Task statement:
From the entries below, transcribe exactly the lines between the line holding "Click the 変数検査 button" and the line holding "Task: Expand the", inclusive; skip all other lines.

Dataset entries:

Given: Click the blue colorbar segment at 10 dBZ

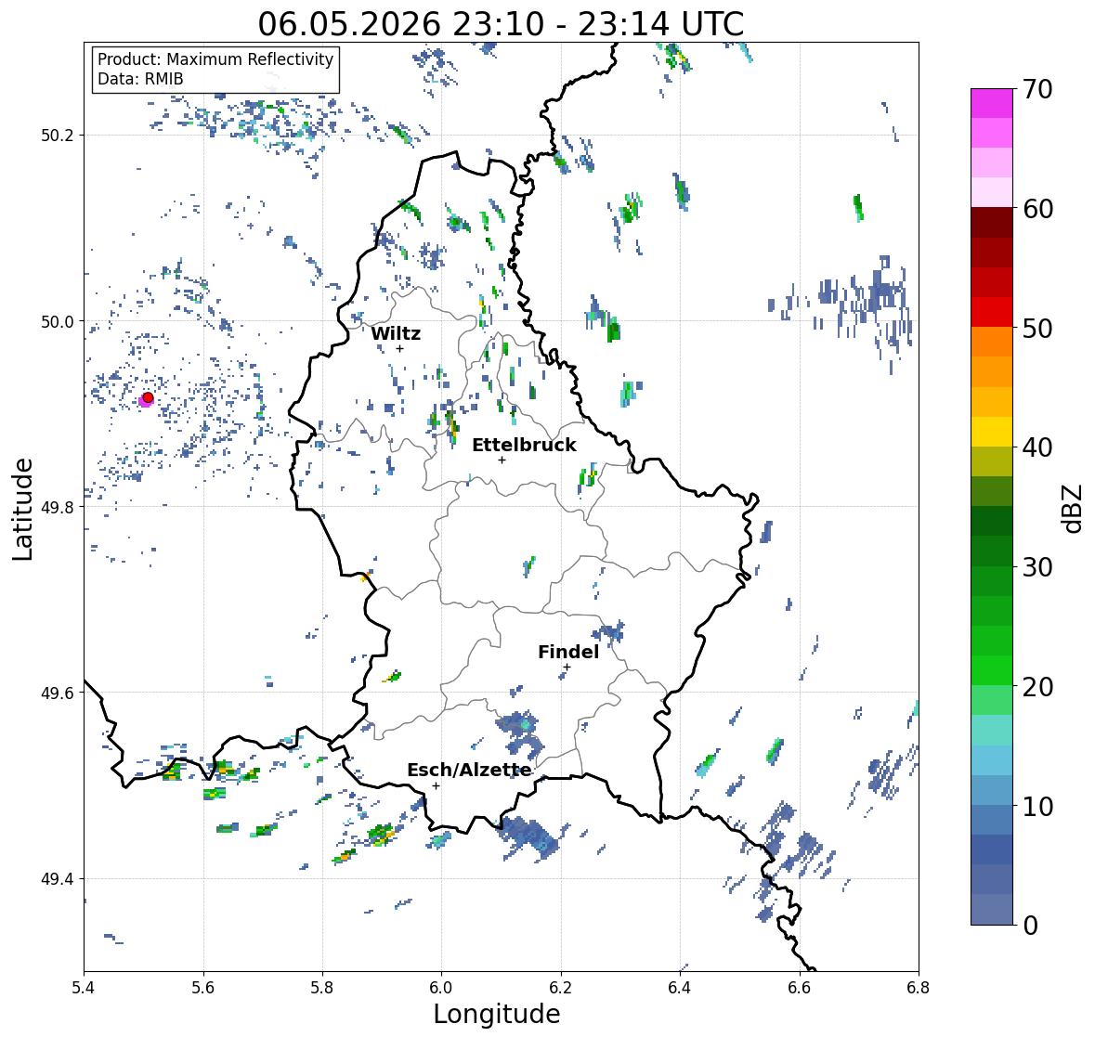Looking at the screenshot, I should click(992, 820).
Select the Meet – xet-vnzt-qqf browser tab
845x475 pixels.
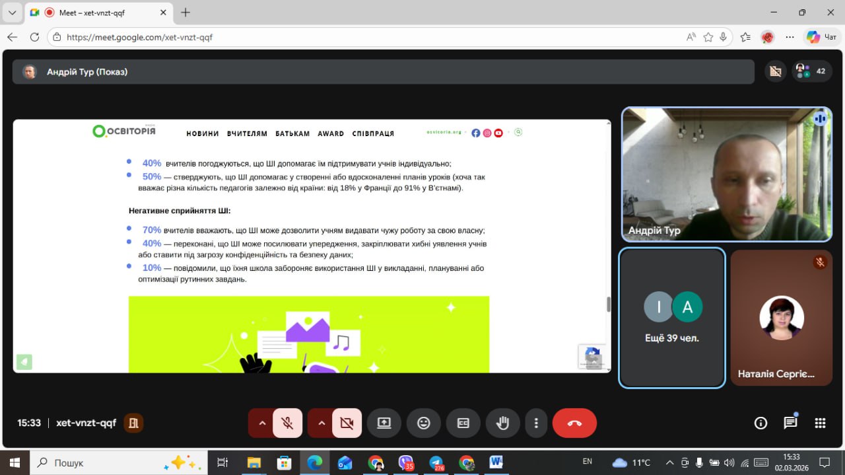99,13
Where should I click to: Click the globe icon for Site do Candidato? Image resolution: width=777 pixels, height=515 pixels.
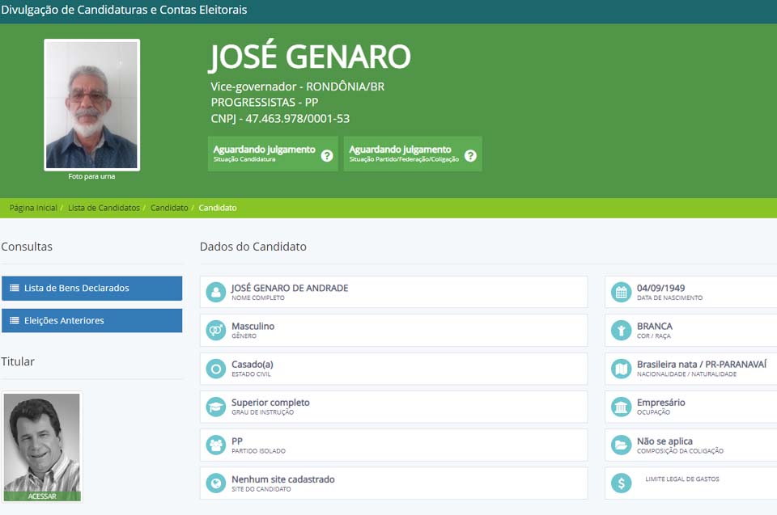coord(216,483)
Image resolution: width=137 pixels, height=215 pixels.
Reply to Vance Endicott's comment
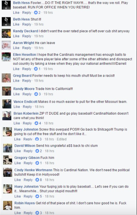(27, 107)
==
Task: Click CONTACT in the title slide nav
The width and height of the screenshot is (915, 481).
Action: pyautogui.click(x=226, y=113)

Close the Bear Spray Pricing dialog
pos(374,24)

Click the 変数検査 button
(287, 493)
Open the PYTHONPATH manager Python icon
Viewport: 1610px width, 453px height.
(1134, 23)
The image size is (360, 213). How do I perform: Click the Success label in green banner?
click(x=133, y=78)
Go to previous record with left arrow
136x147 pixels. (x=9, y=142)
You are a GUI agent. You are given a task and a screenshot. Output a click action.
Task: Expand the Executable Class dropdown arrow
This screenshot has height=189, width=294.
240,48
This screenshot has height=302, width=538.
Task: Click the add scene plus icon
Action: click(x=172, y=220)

Answer section:
Click the 変数検査 button
(287, 493)
Open the PYTHONPATH manager Python icon
Viewport: 1610px width, 453px height.
(1134, 23)
The image size is (360, 213). How do I perform: Click the Success label in green banner?
click(x=133, y=78)
Go to previous record with left arrow
136x147 pixels. (x=9, y=142)
You are a GUI agent. You are given a task and a screenshot. Output a click action.
Task: Expand the Executable Class dropdown arrow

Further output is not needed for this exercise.